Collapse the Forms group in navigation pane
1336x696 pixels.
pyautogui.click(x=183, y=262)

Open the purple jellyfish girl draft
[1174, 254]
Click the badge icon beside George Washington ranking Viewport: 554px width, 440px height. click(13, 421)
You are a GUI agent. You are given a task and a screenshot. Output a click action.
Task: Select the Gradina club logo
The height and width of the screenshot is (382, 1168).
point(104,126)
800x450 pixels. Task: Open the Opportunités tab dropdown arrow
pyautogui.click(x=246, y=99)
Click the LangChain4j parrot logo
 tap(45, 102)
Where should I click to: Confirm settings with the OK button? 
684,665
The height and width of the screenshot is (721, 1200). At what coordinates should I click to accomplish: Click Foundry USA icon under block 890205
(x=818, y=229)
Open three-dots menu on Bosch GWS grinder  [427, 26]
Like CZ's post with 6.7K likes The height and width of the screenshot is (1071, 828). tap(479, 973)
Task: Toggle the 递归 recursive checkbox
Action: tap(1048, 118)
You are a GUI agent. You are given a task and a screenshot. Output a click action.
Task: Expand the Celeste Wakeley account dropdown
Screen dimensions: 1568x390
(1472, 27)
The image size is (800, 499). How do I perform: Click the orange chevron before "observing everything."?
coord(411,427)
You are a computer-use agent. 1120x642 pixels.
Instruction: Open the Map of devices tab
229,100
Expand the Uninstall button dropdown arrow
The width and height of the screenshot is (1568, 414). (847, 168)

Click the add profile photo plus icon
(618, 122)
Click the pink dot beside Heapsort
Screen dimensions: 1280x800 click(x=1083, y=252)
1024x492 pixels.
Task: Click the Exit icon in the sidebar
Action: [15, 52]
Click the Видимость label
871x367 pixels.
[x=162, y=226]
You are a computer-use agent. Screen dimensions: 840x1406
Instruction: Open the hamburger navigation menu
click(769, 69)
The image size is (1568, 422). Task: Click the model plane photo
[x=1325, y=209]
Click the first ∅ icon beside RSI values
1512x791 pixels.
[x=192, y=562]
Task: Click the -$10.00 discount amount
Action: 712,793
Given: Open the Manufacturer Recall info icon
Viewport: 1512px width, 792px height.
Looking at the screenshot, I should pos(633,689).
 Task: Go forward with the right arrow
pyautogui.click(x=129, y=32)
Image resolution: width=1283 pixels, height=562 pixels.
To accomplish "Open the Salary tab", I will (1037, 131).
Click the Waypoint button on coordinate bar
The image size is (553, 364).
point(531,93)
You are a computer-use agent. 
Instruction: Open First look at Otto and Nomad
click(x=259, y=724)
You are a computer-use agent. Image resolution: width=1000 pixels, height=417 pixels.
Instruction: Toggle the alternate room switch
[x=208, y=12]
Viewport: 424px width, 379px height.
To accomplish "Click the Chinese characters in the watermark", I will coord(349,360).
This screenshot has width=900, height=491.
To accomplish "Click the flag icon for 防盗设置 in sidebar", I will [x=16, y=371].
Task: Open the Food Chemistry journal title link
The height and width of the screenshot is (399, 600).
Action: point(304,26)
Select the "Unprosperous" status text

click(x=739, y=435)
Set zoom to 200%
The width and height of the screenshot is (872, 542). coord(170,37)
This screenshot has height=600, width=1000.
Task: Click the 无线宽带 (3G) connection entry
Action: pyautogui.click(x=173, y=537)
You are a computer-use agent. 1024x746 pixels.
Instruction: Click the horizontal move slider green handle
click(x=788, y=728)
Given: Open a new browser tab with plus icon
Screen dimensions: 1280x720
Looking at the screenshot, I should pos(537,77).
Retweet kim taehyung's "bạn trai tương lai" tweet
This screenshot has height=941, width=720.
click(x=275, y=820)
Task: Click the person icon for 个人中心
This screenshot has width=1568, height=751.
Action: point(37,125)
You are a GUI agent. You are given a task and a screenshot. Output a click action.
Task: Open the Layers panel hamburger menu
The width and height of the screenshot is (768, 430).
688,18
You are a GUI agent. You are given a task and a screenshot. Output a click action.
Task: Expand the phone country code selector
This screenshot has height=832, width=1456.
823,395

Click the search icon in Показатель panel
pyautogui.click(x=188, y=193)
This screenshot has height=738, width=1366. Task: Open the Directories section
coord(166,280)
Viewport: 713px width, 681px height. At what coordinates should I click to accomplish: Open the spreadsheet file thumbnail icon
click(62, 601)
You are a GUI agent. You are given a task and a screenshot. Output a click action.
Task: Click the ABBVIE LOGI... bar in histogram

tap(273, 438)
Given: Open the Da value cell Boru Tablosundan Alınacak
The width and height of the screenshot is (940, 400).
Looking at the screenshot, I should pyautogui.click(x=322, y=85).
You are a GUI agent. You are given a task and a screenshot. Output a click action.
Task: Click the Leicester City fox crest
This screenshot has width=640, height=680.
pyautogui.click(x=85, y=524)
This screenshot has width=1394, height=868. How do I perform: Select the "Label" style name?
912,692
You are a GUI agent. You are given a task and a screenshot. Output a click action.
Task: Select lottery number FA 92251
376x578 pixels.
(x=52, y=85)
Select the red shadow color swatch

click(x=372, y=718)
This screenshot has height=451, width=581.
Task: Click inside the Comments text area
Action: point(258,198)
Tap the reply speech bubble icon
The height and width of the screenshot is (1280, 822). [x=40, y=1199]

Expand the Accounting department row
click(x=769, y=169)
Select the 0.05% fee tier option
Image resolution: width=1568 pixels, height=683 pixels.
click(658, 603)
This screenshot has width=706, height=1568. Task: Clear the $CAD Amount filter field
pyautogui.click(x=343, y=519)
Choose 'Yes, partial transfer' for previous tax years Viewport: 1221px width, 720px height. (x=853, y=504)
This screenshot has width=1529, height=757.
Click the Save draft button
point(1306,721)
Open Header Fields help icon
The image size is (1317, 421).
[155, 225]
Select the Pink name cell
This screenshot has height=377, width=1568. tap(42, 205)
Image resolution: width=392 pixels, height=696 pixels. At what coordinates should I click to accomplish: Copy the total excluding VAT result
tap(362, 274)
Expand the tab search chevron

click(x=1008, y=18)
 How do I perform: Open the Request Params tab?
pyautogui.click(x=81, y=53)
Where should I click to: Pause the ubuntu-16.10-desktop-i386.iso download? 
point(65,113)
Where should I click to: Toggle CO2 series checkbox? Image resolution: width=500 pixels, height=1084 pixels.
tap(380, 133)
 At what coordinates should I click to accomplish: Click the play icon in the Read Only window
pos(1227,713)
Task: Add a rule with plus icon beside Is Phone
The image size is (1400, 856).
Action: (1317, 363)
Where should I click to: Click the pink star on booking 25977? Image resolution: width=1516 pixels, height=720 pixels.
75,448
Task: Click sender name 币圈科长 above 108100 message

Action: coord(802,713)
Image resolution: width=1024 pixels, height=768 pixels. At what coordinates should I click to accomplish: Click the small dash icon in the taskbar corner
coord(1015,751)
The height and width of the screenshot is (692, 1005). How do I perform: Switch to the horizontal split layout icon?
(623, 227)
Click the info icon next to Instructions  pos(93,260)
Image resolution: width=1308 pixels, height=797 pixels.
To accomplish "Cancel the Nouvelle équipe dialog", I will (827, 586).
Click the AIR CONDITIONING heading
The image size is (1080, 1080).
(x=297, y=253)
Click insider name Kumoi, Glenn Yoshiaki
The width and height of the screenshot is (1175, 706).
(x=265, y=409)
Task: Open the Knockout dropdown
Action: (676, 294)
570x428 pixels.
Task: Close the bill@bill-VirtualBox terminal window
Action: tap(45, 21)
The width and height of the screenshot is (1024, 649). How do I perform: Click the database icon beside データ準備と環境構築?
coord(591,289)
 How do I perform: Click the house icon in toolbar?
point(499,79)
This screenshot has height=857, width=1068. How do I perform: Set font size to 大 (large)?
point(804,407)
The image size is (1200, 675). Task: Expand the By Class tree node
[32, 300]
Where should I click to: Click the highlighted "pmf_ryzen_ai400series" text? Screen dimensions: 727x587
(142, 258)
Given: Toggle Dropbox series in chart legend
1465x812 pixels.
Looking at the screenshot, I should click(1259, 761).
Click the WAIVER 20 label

::::::::::

Problem details> From the first line above through the line that contains "Open three-dots menu", quote each line exactly. Output nothing more.

Task solution>
Collapse the Forms group in navigation pane
1336x696 pixels.
pyautogui.click(x=183, y=262)

Open the purple jellyfish girl draft
[1174, 254]
Click the badge icon beside George Washington ranking Viewport: 554px width, 440px height. click(13, 421)
You are a GUI agent. You are given a task and a screenshot. Output a click action.
Task: Select the Gradina club logo
The height and width of the screenshot is (382, 1168).
point(104,126)
800x450 pixels. Task: Open the Opportunités tab dropdown arrow
pyautogui.click(x=246, y=99)
Click the LangChain4j parrot logo
 tap(45, 102)
Where should I click to: Confirm settings with the OK button? 
684,665
The height and width of the screenshot is (721, 1200). At what coordinates should I click to accomplish: Click Foundry USA icon under block 890205
(x=818, y=229)
Open three-dots menu on Bosch GWS grinder  [427, 26]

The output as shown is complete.